La Guinée danse sur un volcan.

La Guinée danse sur un volcan.

Source : lepays.bf

Le Premier ministre guinéen Ibrahima Kassory Fofana et tous les membres de son gouvernement se sont prononcés officiellement en faveur de l’adoption d’une nouvelle Constitution devant permettre au président au Condé de briguer un troisième mandat. C’était le 1er juin 2019. Le moins que l’on puisse dire, c’est que la Guinée danse sur un volcan qui menace d’entrer en éruption à tout moment, avec l’intensification du débat autour de la question du troisième mandat du président Condé. En effet, pendant que des sirènes révisionnistes et pas des moindres se font de plus en plus entendre au sein des partisans du chef de l’Etat, du côté de l’opposition politique, on se prépare pour faire barrage aux velléités du Professeur de prolonger son bail au palais Sékoutouréya. Pendant ce temps, l’intéressé lui-même reste muet comme une carpe sur la question, quand il n’entretient pas un flou artistique sur ses intentions ou ne pousse pas ses partisans à la confrontation avec le camp adverse. C’est à croire que le chef de l’Etat guinéen fait preuve d’amnésie au point de pas tirer leçon de ce qui est arrivé, sur le continent, à certains de ses pairs qui ont succombé à la tentation du troisième mandat ou se sont essayés à l’exercice du tripatouillage constitutionnel pour se maintenir au pouvoir.
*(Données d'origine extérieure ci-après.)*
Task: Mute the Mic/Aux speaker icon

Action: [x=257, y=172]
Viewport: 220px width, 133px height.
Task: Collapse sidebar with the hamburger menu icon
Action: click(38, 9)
En entretenant le flou sur ses intentions, tout porte à croire que le maître de Conakry rêve véritablement de ce fameux troisième mandat

Les exemples de Mamadou Tandja au Niger, Blaise Compaoré au Burkina Faso et dans une moindre mesure d’Abdoulaye Wade au Sénégal, sont suffisamment édifiants. Même le Burundais Pierre Nkurunziza qui a réussi à se maintenir en faisant payer un lourd tribut à son peuple, y a laissé des plumes, avec le coup d’Etat qui a failli l’emporter. Aujourd’hui encore, l’on ne peut pas dire que l’homme fort de Bujumbura s’est complètement tiré d’affaire, avec les lourdes sanctions de la communauté internationale qui frappent son pays. Et que dire du Congolais Joseph Kabila, qui a usé et abusé de subterfuges de tous ordres pour s’assurer une prolongation de mandat, mais qui a été contraint de lâcher prise au terme d’un long et épique bras de fer avec son peuple ? Cela dit, Alpha Condé aurait tort de penser que ça n’arrive qu’aux autres. C’est pourquoi l’octogénaire président guinéen doit avoir la sagesse de renoncer à ce périlleux projet de troisième mandat dont on lui prête l’intention, et qui tend à se préciser de jour en jour. Autrement, qu’est-ce qu’il lui coûte de clarifier la situation, à l’image du président nigérien, Mahamadou Issoufou, pour éviter de maintenir inutilement le pays dans une situation de tension sociopolitique qui est en train d’atteindre des sommets ? Au contraire, en entretenant le flou sur ses intentions, tout porte à croire que le maître de Conakry rêve véritablement de ce fameux troisième mandat et est en quête de moyens pour y parvenir. Si c’est vraiment le cas, qu’il sache que sa stratégie est du déjà vu sur le continent. En tout état de cause, si Alpha Condé sème le vent de ce mandat querellé en sautant le pas, il récoltera sans nul doute la tempête d’une vive contestation sociale, avec les conséquences qui iront avec. Il lui appartient donc de savoir lire les signes des temps et surtout de prendre au sérieux, les mises en gardes répétées de l’opposition.